No prizes for guessing where Indian advertisers, who have pumped in Rs 350-400 crore on television advertising for ICC World Cup Cricket, are cutting back on. Hindi general entertainment channels (GEC), including Star Plus, Sony and Zee TV, are feeling the Caribbean heat. Ad rates for these channels are expected to be discounted heavily even for prime time, according to sources. Though no broadcaster will admit to it, leading media buyers say they are already buying prime-time slots on GECs for 10-15 % discounts for the duration of the World Cup.
“Big ticket events always result in 25-30% drop in GEC shares and as a result they offer discounts.

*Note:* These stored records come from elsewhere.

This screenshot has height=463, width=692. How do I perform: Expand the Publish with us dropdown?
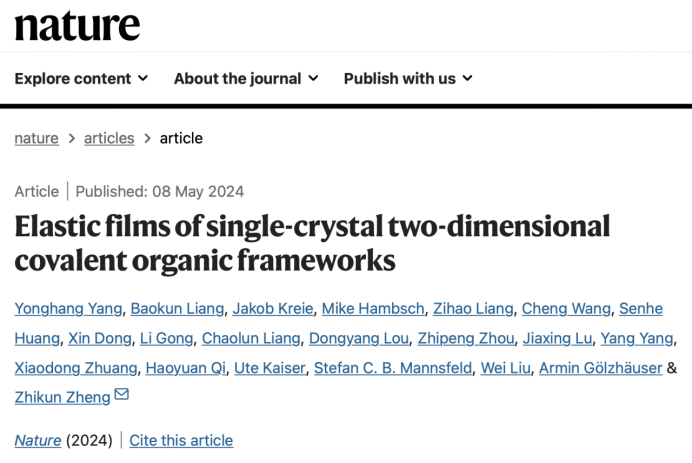(x=408, y=78)
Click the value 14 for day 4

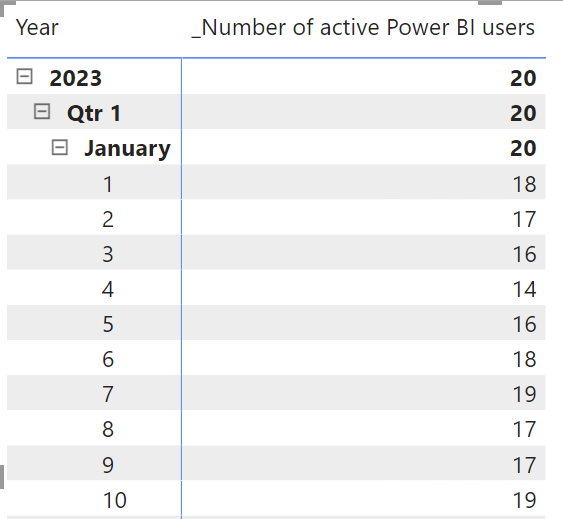click(524, 289)
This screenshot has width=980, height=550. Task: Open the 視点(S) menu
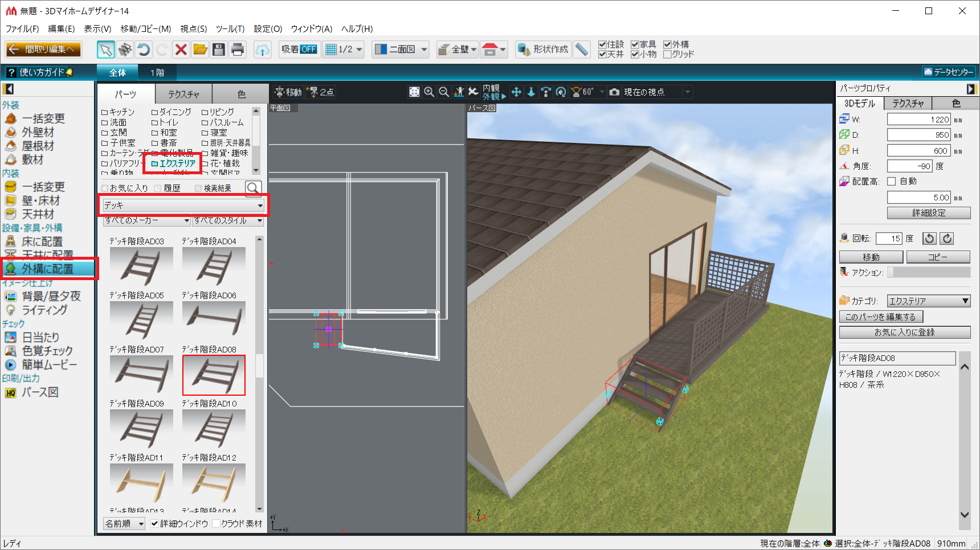click(x=193, y=28)
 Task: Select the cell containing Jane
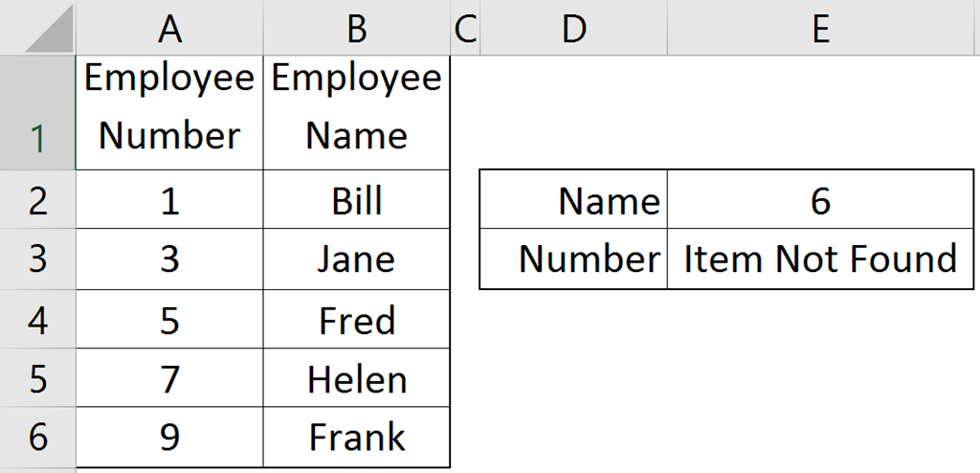pos(356,259)
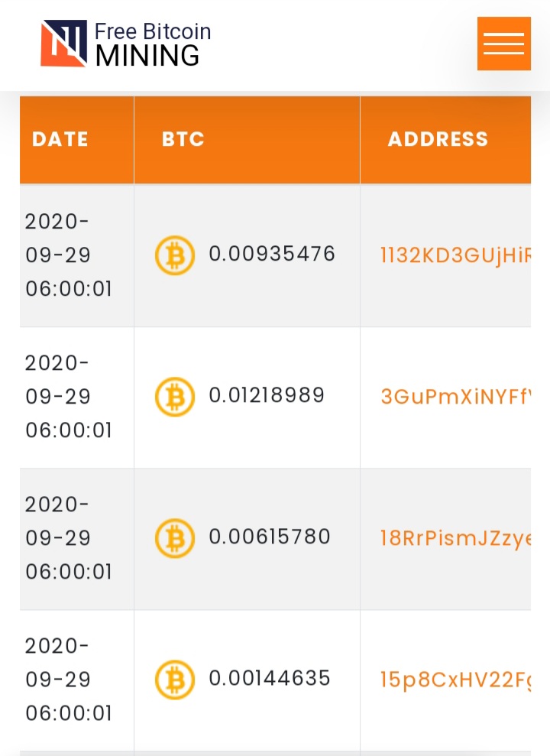Click Bitcoin coin icon beside 0.00144635

coord(175,680)
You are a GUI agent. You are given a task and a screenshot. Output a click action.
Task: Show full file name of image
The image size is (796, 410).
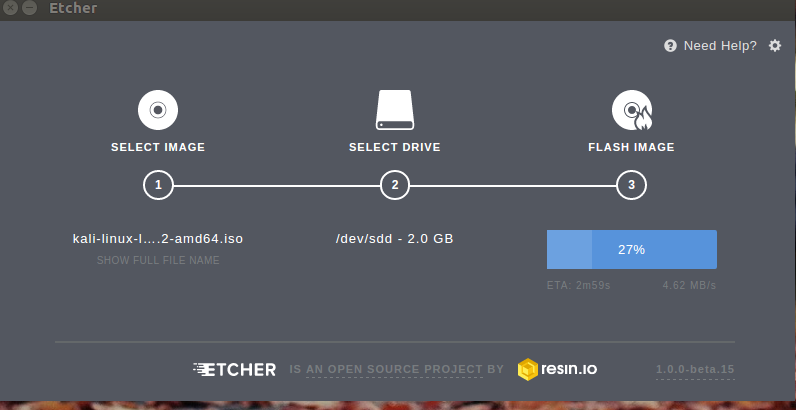tap(158, 260)
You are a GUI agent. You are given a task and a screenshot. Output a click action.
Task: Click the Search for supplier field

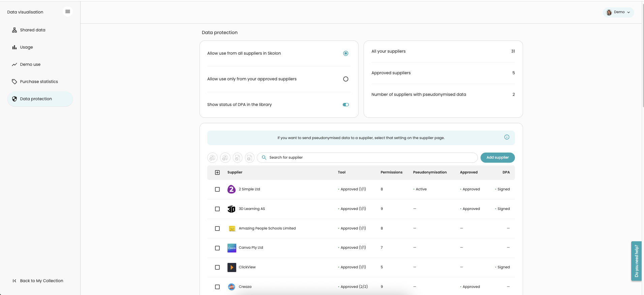367,158
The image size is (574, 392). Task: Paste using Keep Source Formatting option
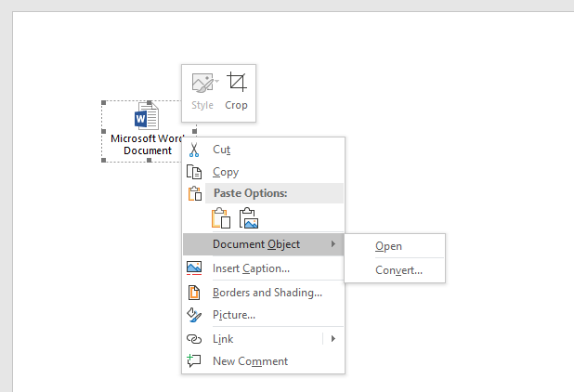(220, 218)
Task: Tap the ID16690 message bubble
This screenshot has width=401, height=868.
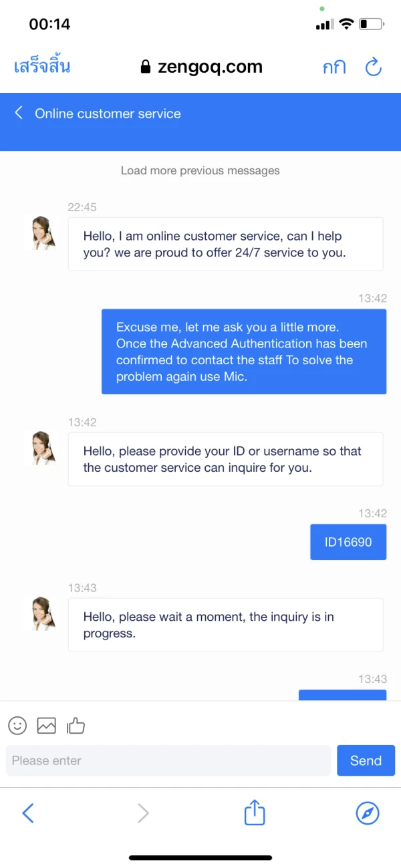Action: pyautogui.click(x=348, y=542)
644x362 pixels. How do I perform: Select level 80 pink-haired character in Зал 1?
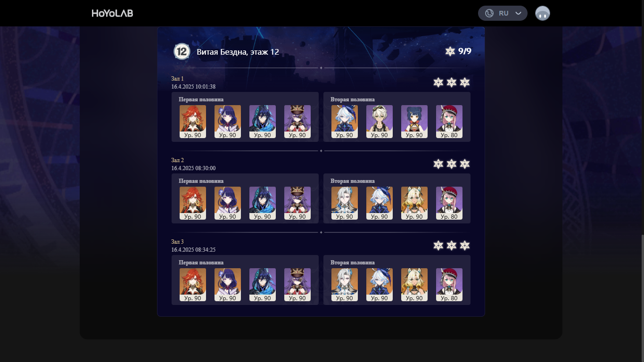tap(449, 122)
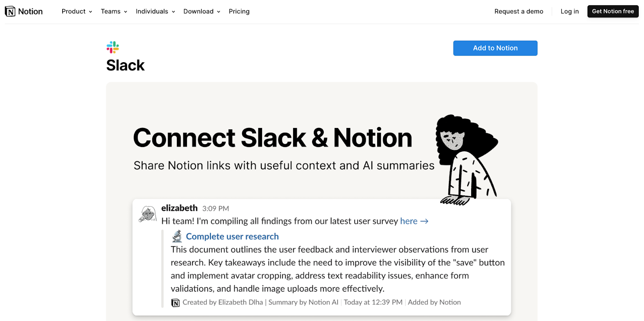This screenshot has height=321, width=644.
Task: Expand the Product dropdown menu
Action: [77, 11]
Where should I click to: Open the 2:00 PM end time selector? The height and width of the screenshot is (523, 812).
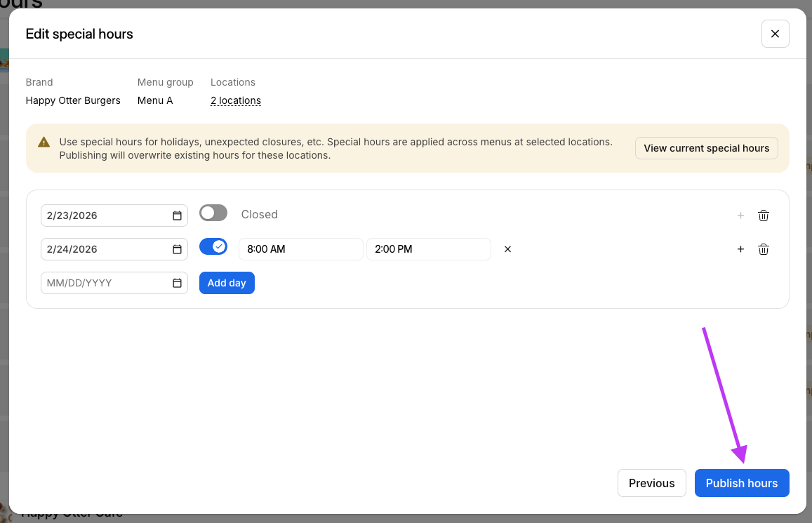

These discounts will go up to 30-35% as the tournament progresses,” says Meenakshi Madhvani, managing partner, Spatial Access, a media audit company. It's a double whammy of sorts for GEC: they are losing out on prime-time viewers due to the world cup telecast (7pm onwards), and on the other hand big advertisers in telecom, auto and consumer goods are already locked in with the official rights holder - Sony Entertainment Television - and Doordarshan.
During the last world cup in 2003, GECs had to offer up to 30% discounts to garner advertising as India progressed towards the finals. Though discounting by GECs is inevitable, they are trying to arrest revenue losses by slotting big-bang programming, essentially hit Hindi movies such as Don, Krissh and KANK, during the world cup. “We launched KBC III to specifically deal with the world cup challenge,” says Paritosh Joshi, president, advertising sales & distribution, Star India.

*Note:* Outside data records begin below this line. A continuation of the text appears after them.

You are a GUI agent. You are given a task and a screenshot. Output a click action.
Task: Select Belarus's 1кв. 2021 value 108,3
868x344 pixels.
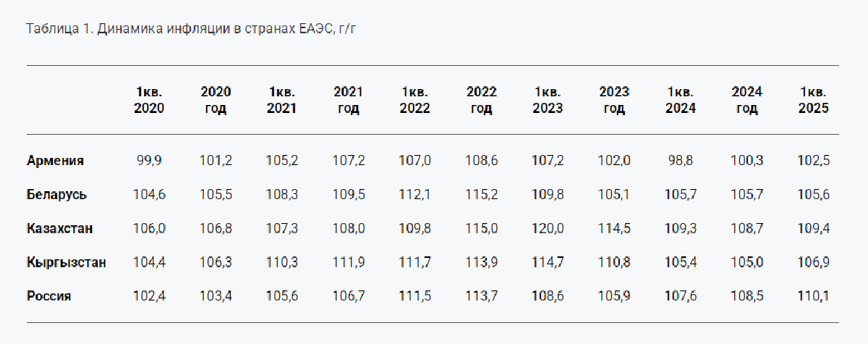(x=282, y=195)
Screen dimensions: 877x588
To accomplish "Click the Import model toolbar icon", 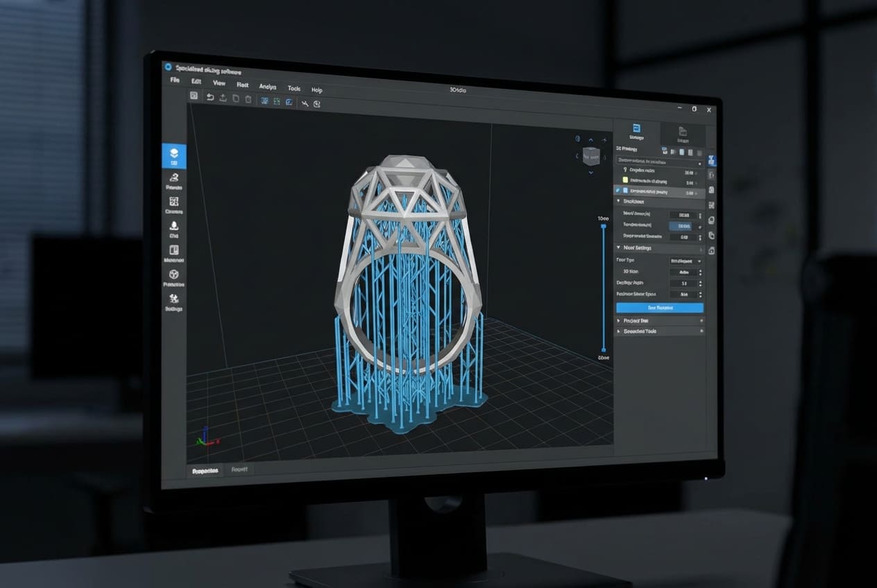I will (224, 98).
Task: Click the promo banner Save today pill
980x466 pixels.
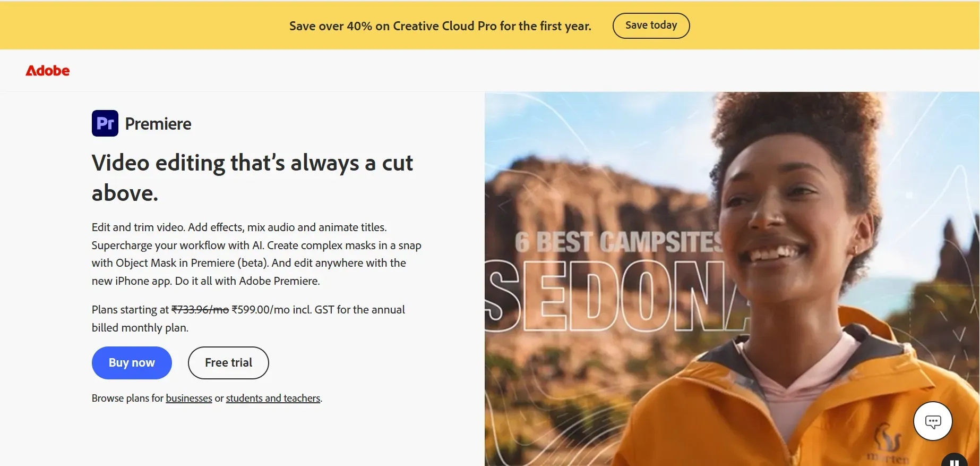Action: coord(651,25)
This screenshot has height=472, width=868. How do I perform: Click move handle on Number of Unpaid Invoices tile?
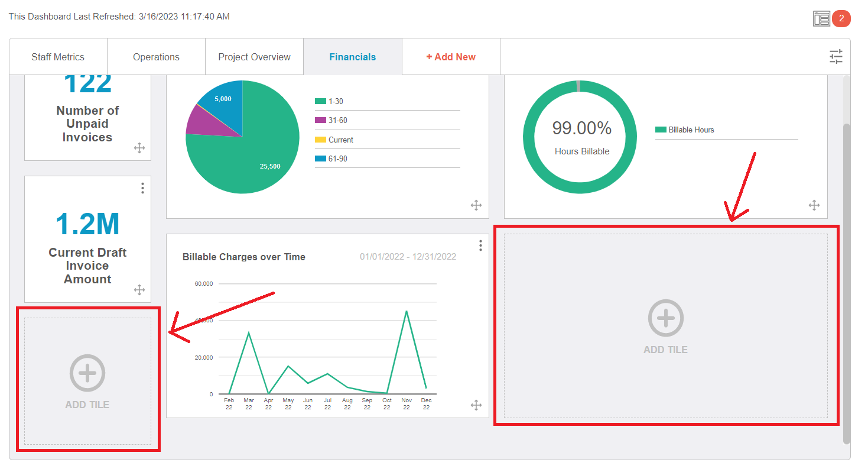coord(139,148)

“There is only so much money going around. If advertisers have already book ads worth Rs 550 crore for cricket, there is very little left for others. GECs are hit harder than niche channels as they resort to discounts to attract clients,” says Rohit Gupta, EVP, ad sales and revenue management, SET Max.

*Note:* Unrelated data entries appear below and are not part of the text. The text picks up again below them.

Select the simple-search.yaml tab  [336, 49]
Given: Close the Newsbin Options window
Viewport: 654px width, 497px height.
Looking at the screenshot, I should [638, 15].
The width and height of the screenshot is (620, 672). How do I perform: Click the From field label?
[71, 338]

Along with cutting prices, many GECs are going for upgrades and differential pricing for their clients. “During the world cup these channels upgrade almost a fifth of their advertisers to prime-time because unsold ad inventory,” says Sunder Raman, MD, Mindshare. And bearing the brunt of this the most would be the number two or three. “Most Indian households are single-TV homes, where cricket would be watched by men and also by women, by default. Therefore, GECs are bound to be hit. Relative strengths of GECs will dictate the discounts on each channel,” says Sandeep Goyal, CEO, Dentsu India.